NECA: IMF’s Call for Tax Increase Will Spell Disaster, Provoke Capital Flight

NECA: IMF’s Call for Tax Increase Will Spell Disaster, Provoke Capital Flight

Dike Onwuamaeze

The Nigeria Employers’ Consultative Association (NECA) has cautioned the federal government that adhering to the International Monetary Fund’s (IMF) advice to increase taxes in order to reduce public borrowing would spell disaster for an economy already struggling to stay afloat and the private sector that is already overwhelmed by multiple taxes more vulnerable.
NECA warned that imposition of additional taxes would further worsen Nigeria’s business environment, provoke massive capital flight, and defeat the country’s drive for foreign direct investment (FDI) in the economy.


These views were expressed at the weekend by the Director General of NECA, Mr. Adewale-Smatt Oyerinde, in a statement made available to THISDAY.
He said any discerning government should know that increasing taxes in an environment with rising inflation was not the best decision, adding that not every advice from development institutions should be adhered to.


Oyerinde, said the call by the IMF might appear to be in favour of the government, since it would drive up its revenues. However, he stressed that any attempt to hike taxes would have a negative impact on households, individuals and businesses, which cannot be overstated.
He said: “The call by the IMF to the federal government to increase taxes in order to reduce borrowing spells nothing but disaster for an economy struggling to stay afloat.
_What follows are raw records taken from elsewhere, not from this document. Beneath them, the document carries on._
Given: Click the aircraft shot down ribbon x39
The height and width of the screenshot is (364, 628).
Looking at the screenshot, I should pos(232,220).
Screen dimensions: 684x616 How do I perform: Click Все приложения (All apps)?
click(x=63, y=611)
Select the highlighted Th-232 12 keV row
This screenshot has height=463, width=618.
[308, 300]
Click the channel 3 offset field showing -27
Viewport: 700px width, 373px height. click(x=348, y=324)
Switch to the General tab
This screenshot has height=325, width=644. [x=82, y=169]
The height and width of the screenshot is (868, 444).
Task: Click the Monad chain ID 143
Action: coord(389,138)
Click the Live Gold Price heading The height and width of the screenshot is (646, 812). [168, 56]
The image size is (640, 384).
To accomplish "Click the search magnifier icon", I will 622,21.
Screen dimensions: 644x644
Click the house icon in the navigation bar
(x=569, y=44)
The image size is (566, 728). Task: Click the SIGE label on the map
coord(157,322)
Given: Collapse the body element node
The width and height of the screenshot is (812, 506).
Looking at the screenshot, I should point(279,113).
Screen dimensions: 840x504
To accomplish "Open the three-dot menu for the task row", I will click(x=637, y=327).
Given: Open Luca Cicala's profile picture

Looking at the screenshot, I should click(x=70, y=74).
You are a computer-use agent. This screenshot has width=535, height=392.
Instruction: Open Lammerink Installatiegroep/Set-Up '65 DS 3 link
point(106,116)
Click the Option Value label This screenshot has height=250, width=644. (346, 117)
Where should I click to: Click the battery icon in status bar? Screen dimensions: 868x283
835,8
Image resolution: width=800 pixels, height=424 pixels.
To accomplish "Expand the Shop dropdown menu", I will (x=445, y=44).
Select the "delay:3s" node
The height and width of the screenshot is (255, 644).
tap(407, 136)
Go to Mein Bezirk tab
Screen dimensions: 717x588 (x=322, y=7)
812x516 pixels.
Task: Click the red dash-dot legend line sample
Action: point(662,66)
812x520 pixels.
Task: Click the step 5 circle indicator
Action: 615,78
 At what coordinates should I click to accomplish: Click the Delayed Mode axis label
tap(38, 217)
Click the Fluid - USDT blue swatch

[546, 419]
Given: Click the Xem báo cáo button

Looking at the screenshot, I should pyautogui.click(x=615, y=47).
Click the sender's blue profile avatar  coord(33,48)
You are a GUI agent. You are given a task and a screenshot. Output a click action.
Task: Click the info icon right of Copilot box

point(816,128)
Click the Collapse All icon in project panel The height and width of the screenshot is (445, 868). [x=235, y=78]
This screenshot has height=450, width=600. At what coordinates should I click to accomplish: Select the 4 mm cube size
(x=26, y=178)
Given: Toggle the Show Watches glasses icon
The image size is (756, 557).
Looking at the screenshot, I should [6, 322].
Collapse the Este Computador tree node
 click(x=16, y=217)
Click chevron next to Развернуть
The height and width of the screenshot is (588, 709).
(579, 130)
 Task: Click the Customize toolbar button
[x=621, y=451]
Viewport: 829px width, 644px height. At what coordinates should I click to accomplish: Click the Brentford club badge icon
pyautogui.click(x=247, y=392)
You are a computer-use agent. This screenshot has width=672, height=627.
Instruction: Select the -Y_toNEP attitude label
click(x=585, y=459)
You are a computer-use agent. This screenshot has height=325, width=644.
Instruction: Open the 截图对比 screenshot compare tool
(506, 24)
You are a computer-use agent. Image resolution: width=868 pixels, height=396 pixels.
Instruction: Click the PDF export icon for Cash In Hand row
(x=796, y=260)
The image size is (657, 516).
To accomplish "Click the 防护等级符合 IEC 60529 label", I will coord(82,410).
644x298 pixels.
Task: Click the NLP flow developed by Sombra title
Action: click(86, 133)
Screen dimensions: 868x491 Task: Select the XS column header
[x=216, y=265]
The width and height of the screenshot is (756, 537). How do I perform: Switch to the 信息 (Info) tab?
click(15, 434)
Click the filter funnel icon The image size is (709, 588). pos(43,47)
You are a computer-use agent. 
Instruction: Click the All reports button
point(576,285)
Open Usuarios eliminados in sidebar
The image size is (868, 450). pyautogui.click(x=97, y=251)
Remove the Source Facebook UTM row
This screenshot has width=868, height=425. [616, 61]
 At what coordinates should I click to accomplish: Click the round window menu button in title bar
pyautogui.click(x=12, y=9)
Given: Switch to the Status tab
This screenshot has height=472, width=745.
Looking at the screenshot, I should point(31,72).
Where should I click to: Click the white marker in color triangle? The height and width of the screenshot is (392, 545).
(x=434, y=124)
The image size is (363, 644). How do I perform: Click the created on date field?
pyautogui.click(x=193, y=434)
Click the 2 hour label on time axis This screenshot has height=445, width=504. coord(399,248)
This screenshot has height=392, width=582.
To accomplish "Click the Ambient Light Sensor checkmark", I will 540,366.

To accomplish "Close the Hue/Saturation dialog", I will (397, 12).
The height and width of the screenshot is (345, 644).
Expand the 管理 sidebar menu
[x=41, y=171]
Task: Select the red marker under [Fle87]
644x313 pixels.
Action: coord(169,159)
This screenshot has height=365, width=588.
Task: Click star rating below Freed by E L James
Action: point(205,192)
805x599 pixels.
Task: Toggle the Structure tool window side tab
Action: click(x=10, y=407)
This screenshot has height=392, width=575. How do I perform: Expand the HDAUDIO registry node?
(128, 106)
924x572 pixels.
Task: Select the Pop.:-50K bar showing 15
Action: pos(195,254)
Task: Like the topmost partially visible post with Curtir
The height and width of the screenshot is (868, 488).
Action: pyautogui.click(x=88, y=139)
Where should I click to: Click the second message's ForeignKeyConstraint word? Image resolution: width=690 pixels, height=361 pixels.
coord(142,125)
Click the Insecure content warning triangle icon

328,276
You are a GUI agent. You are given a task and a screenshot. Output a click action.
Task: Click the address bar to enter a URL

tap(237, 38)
“For a private sector already overwhelmed by multiple taxes, the imposition of additional taxes on services will make the business community more vulnerable with a trade off on growth and job creation.”
He added that, “in an environment where individuals and corporate entities provide services and infrastructure that should normally be provided by the government, the best the government could do is to support and ease their burdens rather than considering any plans towards making them pay for its inefficiencies and fiscal indiscipline.


“Frankly, it is not every recommendation from development agencies that should be implemented without considering the peculiarity of the context in which such policies will be implemented.
“Many a time the emphasis is always on revenue mobilisation when the conversation about tax increases is being canvassed. But it is instructive to note that tax economics encompasses more than just public funds.


“For any discerning government, a higher tax in an environment with rising inflation is not the best decision. More taxes, of course, will weaken the purchasing power of individuals and stifle consumption, with attendant consequences for social cohesion.
“Countries tend to reduce taxes during economic lull but increase the same during a boom. Unfortunately, we are not in the latter position. Any attempt to consider tax hike would create more burdens on tax payers.


“It may defeat any attempt to widen the tax net as tax payers would consider tax avoidance measures. There will be massive capital flight, and the drive for direct foreign investment could be defeated.”
NECA, therefore, advised that, “government should consider widening its tax net as we had posited on my many occasions and at various forums.
“We support the IMF’s recommendation to the federal government to consider widening its fiscal net. It is the way to go. In addition, one of the problems government at all levels in Nigeria has is the rising cost of governance.


“If the cost governance can be addressed decisively, it has the tendency to reduce borrowing since recurrent expenditure would automatically decrease.”